[Start of Attachment]
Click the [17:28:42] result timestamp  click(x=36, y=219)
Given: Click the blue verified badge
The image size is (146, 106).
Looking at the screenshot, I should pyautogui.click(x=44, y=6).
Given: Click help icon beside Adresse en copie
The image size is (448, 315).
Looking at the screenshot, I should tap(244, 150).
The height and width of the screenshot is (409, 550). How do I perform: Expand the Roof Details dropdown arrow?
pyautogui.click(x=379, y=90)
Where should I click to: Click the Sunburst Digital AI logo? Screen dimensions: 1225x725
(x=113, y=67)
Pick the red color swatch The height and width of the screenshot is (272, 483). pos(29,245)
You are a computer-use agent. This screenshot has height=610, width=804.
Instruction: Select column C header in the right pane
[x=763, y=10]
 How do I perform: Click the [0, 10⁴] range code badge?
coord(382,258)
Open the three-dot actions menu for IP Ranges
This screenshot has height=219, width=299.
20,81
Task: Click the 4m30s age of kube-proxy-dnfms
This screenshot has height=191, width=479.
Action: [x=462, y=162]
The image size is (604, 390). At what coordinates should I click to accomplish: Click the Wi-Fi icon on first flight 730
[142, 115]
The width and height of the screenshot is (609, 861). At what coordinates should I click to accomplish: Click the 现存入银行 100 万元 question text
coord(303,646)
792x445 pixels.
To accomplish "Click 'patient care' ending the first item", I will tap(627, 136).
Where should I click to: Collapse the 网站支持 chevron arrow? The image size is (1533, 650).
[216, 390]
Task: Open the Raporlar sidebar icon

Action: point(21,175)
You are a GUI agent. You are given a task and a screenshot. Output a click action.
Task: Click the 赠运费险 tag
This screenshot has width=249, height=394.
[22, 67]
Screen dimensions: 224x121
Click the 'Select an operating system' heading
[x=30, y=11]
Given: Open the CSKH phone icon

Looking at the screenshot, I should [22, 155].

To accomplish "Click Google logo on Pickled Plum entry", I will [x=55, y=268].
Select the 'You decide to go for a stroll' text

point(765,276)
[End of Attachment]
→ Your task: All the records above need to be output exactly, with none omitted.

→ Written solution:
Click the [17:28:42] result timestamp  click(x=36, y=219)
Given: Click the blue verified badge
The image size is (146, 106).
Looking at the screenshot, I should pyautogui.click(x=44, y=6).
Given: Click help icon beside Adresse en copie
The image size is (448, 315).
Looking at the screenshot, I should tap(244, 150).
The height and width of the screenshot is (409, 550). How do I perform: Expand the Roof Details dropdown arrow?
pyautogui.click(x=379, y=90)
Where should I click to: Click the Sunburst Digital AI logo? Screen dimensions: 1225x725
(x=113, y=67)
Pick the red color swatch The height and width of the screenshot is (272, 483). pos(29,245)
You are a computer-use agent. This screenshot has height=610, width=804.
Instruction: Select column C header in the right pane
[x=763, y=10]
 How do I perform: Click the [0, 10⁴] range code badge?
coord(382,258)
Open the three-dot actions menu for IP Ranges
This screenshot has height=219, width=299.
20,81
Task: Click the 4m30s age of kube-proxy-dnfms
This screenshot has height=191, width=479.
Action: [x=462, y=162]
The image size is (604, 390). At what coordinates should I click to accomplish: Click the Wi-Fi icon on first flight 730
[142, 115]
The width and height of the screenshot is (609, 861). At what coordinates should I click to accomplish: Click the 现存入银行 100 万元 question text
coord(303,646)
792x445 pixels.
To accomplish "Click 'patient care' ending the first item", I will tap(627, 136).
Where should I click to: Collapse the 网站支持 chevron arrow? The image size is (1533, 650).
[216, 390]
Task: Open the Raporlar sidebar icon

Action: point(21,175)
You are a GUI agent. You are given a task and a screenshot. Output a click action.
Task: Click the 赠运费险 tag
This screenshot has width=249, height=394.
[22, 67]
Screen dimensions: 224x121
Click the 'Select an operating system' heading
[x=30, y=11]
Given: Open the CSKH phone icon

Looking at the screenshot, I should [22, 155].

To accomplish "Click Google logo on Pickled Plum entry", I will [x=55, y=268].
Select the 'You decide to go for a stroll' text

point(765,276)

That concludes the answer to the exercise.